Nehru taken for a ride by Chinese: CIA
Sridhar Krishnaswami in Washington
June 29, 2007 16:59 IST
In what could be seen as a possible obstacle to the growing ties between
India and China, a recently de-classified paper of the Central Intelligence
Agency has said that late prime minister Jawaharlal Nehru was consistently
taken for a ride by the Chinese in the months and years prior to the 1962 war.
The top secret documents of March 1963 were approved for release only in May
2007.
The declassification of documents pertaining to several aspects of domestic and
international politics has been seen by the current CIA brass as a part of a
new transparency as also providing a glimpse into the thinking and workings of
the nodal intelligence outfit.
One set of documents called the Cesar-Polo-Esau Papers deal with Communist
countries notably China and the erstwhile Soviet Union and three sections of
which are devoted to an analysis of the Sino-Indian relations leading up to the
1962 debacle.
One of the major points of contention of the CIA is that the Chinese premier
Zhou en Lai (at the time going by the spelling of Chou en Lai) consistently
impressed upon Nehru that Peking (Beijing [Images]) had no territorial
ambitions and that the maps that the Chinese were suing to portray vast tracts
of Indian territory as theirs were 'old' maps from the Kuomintang era that had
no time to be revised.
'The Sino-Indian dispute, as we see it, did not arise as a function of the
Sino-Soviet dispute,' the CIA said in its analysis in 1963.
According to the CIA analysis the developments between 1950 and late 1959
were marked by Chinese military superiority which, combined with cunning
diplomatic deceit, contributed for nine years to New Delhi's reluctance to
change its policy from friendship to open hostility toward the Peiping
(Beijing) regime.
'It emerges that above all others Nehru himself -- with his view that the
Chinese Communist leaders were amenable to gentlemanly persuasion -- refused to
change this policy until long after Peiping's basic hostility re-think his
China policy, Nehru continued to see a border war futile and reckless course
for India,' the CIA analysis said.
'His (Nehru) answer to Peiping was to call for a strengthening of the Indian
economy to provide a national power base of effectively resisting an eventual
Chinese military attack.
In the context of the immediate situation on the border, where Chinese troops
had oocupied the Aksai Plain in Ladakh, this was not an answer at all but
rather an implicit affirmation that India did not have the military capability
to dislodge the Chinese,' the CIA maintained.
'Chou En-lai, in talks with Nehru in 1954 and 1956, treated the Chinese old
maps as representing Peiping's claim but, on the contrary, as old maps handed
down from the previous mainland regime which had 'not yet' been corrected,' the
analysis has said.
'This provided the Chinese premier with a means for concealing Peiping's
long-range intention of surfacing Chinese claims at some time in the future
(when there would be
no longer any necessity to be deceptive about them) while avoiding a dispute
with the Indian Prime Minister at the present,' the CIA reasoned.

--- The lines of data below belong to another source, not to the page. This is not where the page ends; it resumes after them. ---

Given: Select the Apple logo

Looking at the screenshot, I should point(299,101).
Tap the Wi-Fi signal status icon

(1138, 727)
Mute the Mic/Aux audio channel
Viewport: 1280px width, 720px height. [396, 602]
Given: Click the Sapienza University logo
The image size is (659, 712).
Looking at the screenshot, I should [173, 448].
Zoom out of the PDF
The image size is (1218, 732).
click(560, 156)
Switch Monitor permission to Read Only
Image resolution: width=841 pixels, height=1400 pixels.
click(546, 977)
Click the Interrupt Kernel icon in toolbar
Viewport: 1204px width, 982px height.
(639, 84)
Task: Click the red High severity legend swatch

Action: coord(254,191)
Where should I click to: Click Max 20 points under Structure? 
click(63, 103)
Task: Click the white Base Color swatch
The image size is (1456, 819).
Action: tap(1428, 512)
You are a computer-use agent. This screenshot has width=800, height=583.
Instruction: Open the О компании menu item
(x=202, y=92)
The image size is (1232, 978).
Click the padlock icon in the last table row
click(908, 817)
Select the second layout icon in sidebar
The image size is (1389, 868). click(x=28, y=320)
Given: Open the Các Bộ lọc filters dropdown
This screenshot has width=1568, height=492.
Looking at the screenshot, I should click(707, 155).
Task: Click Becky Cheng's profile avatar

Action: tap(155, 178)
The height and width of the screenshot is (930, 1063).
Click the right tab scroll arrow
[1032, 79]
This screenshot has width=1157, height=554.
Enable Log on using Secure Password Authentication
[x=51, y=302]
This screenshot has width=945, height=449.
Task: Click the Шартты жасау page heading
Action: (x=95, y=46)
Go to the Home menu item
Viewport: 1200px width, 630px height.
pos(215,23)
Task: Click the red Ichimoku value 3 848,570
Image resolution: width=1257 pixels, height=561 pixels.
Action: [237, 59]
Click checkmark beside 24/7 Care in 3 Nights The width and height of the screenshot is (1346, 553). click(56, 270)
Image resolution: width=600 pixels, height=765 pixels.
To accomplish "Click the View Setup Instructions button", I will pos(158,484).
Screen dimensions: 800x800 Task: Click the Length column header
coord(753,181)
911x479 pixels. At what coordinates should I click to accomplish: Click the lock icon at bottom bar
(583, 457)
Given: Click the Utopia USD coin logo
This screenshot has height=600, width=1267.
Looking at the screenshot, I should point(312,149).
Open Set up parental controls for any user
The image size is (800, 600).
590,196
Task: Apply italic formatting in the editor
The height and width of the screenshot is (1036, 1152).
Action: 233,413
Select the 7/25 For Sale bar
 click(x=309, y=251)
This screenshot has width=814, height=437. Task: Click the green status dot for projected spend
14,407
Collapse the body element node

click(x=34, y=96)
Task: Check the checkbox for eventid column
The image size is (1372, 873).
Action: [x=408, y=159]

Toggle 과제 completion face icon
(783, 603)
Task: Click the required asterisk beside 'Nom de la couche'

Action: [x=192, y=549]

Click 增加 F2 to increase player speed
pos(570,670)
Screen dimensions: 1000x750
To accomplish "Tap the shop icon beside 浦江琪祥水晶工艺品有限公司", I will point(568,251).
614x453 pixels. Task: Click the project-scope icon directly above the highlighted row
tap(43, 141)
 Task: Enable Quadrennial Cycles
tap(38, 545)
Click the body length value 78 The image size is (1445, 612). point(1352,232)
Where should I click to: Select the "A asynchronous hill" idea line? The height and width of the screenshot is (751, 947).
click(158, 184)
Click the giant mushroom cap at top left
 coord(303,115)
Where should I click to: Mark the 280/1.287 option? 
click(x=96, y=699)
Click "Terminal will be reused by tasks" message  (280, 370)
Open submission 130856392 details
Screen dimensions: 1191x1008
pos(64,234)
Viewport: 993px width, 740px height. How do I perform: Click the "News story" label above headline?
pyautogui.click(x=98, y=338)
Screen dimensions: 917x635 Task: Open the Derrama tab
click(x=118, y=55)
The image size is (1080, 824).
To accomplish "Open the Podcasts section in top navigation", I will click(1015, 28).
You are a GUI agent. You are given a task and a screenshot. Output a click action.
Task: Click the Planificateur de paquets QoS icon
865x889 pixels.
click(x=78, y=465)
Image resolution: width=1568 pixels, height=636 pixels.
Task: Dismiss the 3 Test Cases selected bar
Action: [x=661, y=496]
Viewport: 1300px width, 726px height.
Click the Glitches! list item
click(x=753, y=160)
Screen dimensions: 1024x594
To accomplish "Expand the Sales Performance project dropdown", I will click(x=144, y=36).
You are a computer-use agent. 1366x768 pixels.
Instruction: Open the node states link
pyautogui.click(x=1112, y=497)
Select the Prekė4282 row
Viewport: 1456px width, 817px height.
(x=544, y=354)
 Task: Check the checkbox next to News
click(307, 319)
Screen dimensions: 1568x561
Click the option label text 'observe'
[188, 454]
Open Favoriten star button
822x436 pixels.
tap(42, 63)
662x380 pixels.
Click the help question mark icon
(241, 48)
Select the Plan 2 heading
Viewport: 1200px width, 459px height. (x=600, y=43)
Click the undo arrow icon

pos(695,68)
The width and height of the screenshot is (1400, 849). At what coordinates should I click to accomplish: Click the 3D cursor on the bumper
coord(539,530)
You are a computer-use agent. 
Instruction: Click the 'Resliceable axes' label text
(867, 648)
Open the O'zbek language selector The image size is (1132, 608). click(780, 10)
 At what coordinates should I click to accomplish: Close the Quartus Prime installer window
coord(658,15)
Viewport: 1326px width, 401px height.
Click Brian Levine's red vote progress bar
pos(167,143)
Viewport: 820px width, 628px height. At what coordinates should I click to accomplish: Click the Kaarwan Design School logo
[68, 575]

'As Peiping and New Delhi were generally cordial to each other in these early
years, the Chinese had not wanted to change their policy toward Nehru and
thereby lose the benefit of an important champion of Peiping's cause in
international affairs,' the CIA said.
'They had not wanted to alert the Indian leaders to their move on the road
until such time as the Indians could do nothing about it. They apparently
believed that like China's other borders, the Sino-Indian border need not be
delimited and that the matter could remain in limbo,' the agency surmised.
The Central Intelligence Agency also believed that there was a domestic
political angle for the fashion in which China acted with Nehru -- a perception
that somehow the then Indian prime minister was more positively reconciliatory
to the Chinese regime than the opposition in India.
'His (Nehru) prestige is so great in India that the masses in crisis situations
merely follow his lead,' the CIA said as being in the minds of Chinese leaders
at then time.
'A great political leader with Nehru's enormous prestige could prevent vigorous
anti-China outbursts if he so desired. And he if he cannot prevent sharp
outbursts he could certainly control them when once they took place,' the
agency has said on Beijing's thinking at the time.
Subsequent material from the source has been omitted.